A partir da pesquisa bibliográfica realizada verificou-se que atualmente a educação


infantil tem sido reconhecida enquanto uma importante etapa do ensino, cujas atribuições não
se limitam ao simples cuidado às crianças. Os conhecimentos relativos ao desenvolvimento
infantil mostram que a aplicação de um projeto pedagógico adequado traz grandes contribuições
para o processo educativo da criança.
Nesse sentido, a alfabetização e o letramento inserem-se como elementos precisam ser
trabalhados na educação infantil como forma de oportunizar a construção de conhecimentos
sobre o mundo da leitura e da escrita, bem como a relação que eles estabelecem com seu
convívio social e cultural.
De acordo com os diversos autores pesquisados, a alfabetização e o letramento
constituem processos que estão inseridos em toda a educação infantil, cabendo portanto à esse
tipo de instituição compreender a complexidade desses processos, refletindo sobre sua prática
pedagógica para o uso adequado das metodologias adequadas a essa faixa etária.

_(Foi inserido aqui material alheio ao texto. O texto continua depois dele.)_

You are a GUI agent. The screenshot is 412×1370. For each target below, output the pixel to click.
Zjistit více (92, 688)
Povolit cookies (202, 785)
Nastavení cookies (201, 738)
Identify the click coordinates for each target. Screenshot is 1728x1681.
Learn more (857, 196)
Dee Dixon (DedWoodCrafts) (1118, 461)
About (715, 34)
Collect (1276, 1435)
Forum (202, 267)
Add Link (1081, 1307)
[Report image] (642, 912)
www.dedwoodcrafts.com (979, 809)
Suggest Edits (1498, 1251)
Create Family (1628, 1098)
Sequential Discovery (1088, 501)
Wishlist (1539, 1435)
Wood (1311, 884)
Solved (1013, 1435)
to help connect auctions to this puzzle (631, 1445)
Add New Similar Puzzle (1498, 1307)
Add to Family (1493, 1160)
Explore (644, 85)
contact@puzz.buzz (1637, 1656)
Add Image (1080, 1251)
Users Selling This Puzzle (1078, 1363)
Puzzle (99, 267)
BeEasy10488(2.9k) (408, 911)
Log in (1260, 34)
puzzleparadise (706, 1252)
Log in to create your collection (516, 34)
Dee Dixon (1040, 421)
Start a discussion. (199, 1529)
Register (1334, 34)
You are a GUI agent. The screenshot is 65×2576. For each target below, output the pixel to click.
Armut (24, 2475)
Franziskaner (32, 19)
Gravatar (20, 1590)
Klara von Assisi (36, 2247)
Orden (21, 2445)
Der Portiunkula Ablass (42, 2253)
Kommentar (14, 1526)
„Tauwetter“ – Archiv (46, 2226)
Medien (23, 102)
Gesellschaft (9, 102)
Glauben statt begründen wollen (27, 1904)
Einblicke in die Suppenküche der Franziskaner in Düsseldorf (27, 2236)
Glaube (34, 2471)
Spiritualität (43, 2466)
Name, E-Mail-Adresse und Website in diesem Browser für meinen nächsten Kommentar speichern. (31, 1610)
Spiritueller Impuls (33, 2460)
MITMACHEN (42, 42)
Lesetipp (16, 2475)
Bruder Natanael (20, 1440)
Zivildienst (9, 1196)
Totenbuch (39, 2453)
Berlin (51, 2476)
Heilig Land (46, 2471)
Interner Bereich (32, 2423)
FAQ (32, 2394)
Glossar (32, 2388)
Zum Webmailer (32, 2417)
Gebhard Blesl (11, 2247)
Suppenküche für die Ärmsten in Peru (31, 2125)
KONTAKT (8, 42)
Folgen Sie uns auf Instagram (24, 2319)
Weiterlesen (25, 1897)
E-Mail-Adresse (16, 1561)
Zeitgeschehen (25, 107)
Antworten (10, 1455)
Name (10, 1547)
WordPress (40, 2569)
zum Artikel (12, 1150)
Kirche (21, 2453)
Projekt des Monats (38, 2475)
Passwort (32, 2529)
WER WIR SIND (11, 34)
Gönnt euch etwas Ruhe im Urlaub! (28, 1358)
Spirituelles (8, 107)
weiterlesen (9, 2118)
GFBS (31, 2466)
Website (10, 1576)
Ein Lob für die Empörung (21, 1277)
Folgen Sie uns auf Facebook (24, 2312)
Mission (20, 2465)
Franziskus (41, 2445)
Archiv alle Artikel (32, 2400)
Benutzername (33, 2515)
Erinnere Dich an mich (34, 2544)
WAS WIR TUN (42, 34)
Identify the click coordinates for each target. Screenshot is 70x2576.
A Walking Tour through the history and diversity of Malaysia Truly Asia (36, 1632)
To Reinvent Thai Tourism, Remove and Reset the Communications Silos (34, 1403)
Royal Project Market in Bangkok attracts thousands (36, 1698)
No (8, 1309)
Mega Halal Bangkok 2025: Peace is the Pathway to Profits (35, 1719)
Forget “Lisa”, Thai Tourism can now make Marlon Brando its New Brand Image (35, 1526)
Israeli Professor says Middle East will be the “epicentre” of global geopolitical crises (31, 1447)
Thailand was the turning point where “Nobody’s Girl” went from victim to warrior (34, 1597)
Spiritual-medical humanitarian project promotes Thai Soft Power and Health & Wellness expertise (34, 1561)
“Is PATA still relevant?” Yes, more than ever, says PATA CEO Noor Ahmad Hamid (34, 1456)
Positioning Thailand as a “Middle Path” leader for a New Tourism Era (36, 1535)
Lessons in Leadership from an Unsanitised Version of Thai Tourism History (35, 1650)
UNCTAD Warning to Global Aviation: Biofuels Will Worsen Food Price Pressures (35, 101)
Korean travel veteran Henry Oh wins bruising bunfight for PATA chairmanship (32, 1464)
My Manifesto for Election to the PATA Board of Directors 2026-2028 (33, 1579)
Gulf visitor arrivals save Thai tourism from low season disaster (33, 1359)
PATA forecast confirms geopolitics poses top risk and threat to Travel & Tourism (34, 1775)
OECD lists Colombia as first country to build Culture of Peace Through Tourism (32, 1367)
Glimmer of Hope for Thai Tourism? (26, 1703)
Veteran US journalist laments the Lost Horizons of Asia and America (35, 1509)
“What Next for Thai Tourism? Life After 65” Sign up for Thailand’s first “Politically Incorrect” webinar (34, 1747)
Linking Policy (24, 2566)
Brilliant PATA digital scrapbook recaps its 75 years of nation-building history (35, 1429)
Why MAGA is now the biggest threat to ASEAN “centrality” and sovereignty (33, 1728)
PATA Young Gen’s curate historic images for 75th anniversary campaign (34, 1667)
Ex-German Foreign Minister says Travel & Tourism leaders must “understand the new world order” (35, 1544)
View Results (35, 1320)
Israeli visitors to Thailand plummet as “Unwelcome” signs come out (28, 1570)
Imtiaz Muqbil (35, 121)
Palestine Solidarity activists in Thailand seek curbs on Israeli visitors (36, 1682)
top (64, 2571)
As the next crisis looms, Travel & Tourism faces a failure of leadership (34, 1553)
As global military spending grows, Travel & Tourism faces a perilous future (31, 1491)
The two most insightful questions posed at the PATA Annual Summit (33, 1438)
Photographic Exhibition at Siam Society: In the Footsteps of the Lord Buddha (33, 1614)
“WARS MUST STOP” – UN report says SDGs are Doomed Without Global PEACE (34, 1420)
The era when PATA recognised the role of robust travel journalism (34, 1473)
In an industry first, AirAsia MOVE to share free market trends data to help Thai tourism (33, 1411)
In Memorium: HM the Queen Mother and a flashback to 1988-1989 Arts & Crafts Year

Merece destacar por fim que assim como ocorre em outras áreas da educação, a
alfabetização e letramento ainda compreendem um grande desafio a ser superado dentro da
educação infantil. Para superar tais obstáculos, esse tipo de instituição deve tornar-se um espaço
de promoção do desenvolvimento da linguagem oral e escrita da criança, não com o foco
exclusivo de capacitar essa criança a ler e escrever, mas como forma de garantir um
desenvolvimento integral a essas crianças.